Get emergency medical help if you have signs of an allergic reaction: hives; difficult breathing; swelling of your face, lips, tongue, or throat.
Opioid medicine can slow or stop your breathing, and death may occur. A person caring for you should seek emergency medical attention if you have slow breathing with long pauses, blue colored lips, or if you are hard to wake up.
Call your doctor at once if you have:
- any problems with your teeth or gums;
- noisy breathing, sighing, shallow breathing, breathing that stops during sleep;
- problems with thinking, blurred vision, slurred speech, a light-headed feeling, like you might pass out;
- chest pain, trouble breathing, slow heartbeat or weak pulse;
- opioid withdrawal symptoms --shivering, goose bumps, increased sweating, feeling hot or cold, runny nose, watery eyes, diarrhea, muscle pain;
- low cortisol levels -- vomiting, dizziness, worsening tiredness or weakness; or
- liver problems --nausea, upper stomach pain, itching, loss of appetite, dark urine, clay-colored stools, jaundice (yellowing of the skin or eyes).
Seek medical attention right away if you have symptoms of serotonin syndrome, such as: agitation, hallucinations, fever, sweating, shivering, fast heart rate, muscle stiffness, twitching, loss of coordination, nausea, vomiting, or diarrhea.
Common side effects may include:
- constipation, nausea, vomiting, headache, increased sweating, sleep problems (insomnia), or pain anywhere in your body.
This is not a complete list of side effects and others may occur.
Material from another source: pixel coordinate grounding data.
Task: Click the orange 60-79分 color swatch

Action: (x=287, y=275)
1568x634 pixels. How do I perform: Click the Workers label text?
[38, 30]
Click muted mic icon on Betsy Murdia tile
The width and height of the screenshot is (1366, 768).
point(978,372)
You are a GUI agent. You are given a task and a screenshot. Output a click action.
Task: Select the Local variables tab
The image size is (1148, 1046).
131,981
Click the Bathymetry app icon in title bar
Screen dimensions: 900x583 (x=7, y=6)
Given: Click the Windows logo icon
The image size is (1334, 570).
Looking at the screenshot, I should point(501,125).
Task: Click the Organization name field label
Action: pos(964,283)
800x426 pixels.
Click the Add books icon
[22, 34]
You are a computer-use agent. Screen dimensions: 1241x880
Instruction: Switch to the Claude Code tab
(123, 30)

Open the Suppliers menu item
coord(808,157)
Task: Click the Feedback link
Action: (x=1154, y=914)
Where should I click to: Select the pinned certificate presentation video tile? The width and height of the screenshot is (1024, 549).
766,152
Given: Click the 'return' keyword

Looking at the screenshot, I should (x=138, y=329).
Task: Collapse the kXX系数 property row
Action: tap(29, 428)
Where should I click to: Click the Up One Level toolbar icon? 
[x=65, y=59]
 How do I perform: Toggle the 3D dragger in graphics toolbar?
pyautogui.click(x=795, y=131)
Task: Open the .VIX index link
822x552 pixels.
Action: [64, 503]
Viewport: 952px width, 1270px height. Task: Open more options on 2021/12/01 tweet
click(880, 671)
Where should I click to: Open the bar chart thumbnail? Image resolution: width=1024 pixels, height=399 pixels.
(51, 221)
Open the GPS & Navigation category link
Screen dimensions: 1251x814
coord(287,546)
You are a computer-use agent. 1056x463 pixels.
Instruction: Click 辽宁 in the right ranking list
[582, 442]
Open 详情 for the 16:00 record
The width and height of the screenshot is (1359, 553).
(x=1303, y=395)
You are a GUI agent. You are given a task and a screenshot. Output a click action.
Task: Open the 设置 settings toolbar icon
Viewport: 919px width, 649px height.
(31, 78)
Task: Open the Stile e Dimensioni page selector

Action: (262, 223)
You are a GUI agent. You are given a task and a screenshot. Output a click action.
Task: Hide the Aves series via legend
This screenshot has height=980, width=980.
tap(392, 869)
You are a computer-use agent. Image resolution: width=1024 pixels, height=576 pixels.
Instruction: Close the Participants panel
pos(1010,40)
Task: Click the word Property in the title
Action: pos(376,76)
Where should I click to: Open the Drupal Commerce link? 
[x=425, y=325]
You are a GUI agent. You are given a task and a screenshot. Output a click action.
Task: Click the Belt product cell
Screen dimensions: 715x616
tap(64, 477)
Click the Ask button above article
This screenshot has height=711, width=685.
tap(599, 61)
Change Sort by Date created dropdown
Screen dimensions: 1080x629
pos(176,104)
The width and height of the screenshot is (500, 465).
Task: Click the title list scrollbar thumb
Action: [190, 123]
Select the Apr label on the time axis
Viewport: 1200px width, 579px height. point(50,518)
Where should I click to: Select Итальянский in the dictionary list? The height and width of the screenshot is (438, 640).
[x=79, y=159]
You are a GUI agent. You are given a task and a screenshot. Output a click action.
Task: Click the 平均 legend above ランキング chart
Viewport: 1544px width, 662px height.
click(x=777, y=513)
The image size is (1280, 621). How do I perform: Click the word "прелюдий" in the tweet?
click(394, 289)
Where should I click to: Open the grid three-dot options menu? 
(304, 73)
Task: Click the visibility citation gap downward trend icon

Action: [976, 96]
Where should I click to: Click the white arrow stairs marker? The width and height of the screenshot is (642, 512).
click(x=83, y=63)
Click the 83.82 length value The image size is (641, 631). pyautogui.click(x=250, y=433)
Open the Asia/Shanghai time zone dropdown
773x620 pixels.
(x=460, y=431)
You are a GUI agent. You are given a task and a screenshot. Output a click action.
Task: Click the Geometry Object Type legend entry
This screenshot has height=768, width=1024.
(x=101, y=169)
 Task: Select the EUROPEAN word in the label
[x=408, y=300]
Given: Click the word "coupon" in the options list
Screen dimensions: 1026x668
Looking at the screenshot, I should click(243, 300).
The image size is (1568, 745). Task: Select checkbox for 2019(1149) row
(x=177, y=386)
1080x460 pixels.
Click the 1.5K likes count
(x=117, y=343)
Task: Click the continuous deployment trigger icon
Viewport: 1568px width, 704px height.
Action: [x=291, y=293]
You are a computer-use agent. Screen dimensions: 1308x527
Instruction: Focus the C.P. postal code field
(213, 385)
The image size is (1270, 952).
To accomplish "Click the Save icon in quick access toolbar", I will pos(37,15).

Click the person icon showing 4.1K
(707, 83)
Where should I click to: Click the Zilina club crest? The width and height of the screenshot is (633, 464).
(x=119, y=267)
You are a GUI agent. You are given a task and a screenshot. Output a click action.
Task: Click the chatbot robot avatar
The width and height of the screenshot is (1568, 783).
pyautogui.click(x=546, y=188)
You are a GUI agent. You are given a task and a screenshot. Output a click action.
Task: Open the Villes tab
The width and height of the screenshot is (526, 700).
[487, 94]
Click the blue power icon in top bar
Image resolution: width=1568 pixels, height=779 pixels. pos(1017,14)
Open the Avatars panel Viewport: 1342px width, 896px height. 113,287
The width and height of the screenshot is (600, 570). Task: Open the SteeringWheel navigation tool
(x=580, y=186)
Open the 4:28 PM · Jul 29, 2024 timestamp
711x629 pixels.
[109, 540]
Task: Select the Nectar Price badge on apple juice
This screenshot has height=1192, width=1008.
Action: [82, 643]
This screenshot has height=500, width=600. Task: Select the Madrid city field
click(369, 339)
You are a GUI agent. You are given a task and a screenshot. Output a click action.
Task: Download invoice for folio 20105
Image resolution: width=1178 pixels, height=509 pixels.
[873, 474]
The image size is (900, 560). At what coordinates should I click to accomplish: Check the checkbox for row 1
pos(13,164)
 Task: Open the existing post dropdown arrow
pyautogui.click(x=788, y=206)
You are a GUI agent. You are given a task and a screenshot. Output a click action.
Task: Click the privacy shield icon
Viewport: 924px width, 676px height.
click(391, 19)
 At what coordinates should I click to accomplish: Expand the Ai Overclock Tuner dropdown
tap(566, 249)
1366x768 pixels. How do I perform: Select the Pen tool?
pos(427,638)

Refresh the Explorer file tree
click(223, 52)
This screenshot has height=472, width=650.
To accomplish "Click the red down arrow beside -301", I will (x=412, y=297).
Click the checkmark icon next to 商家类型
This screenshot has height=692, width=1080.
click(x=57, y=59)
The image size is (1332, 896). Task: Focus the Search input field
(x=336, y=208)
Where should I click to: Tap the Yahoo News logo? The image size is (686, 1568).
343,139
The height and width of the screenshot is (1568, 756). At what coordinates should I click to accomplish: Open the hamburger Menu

Call your doctor for medical advice about side effects. You may report side effects to FDA at 1-800-FDA-1088.
What other drugs will affect buprenorphine sublingual?
You may have breathing problems or withdrawal symptoms if you start or stop taking certain other medicines. Tell your doctor if you also use an antibiotic, antifungal medication, heart or blood pressure medication, seizure medication, or medicine to treat HIV or hepatitis C.
Opioid medication can interact with many other drugs and cause dangerous side effects or death. Be sure your doctor knows if you also use:
- cold or allergy medicines, bronchodilator asthma/COPD medication, or a diuretic ("water pill"), medicines for motion sickness, irritable bowel syndrome, or overactive bladder;
- other opioid medications --pain medicine or prescription cough medicine;
- a sedative like Valium --diazepam, alprazolam, lorazepam, Xanax, Klonopin, Versed, and others;
- drugs that make you sleepy or slow your breathing --a sleeping pill, muscle relaxer, medicine to treat mood disorders or mental illness; or
- drugs that affect serotonin levels in your body --a stimulant, or medicine for depression, Parkinson's disease, migraine headaches, serious infections, or nausea and vomiting.
This list is not complete. Other drugs may affect buprenorphine, including prescription and over-the-counter medicines, vitamins, and herbal products. Not all possible interactions are listed here.
Where can I get more information?
Your doctor or pharmacist can provide more information about buprenorphine sublingual.
Remember, keep this and all other medicines out of the reach of children, never share your medicines with others, and use this medication only for the indication prescribed.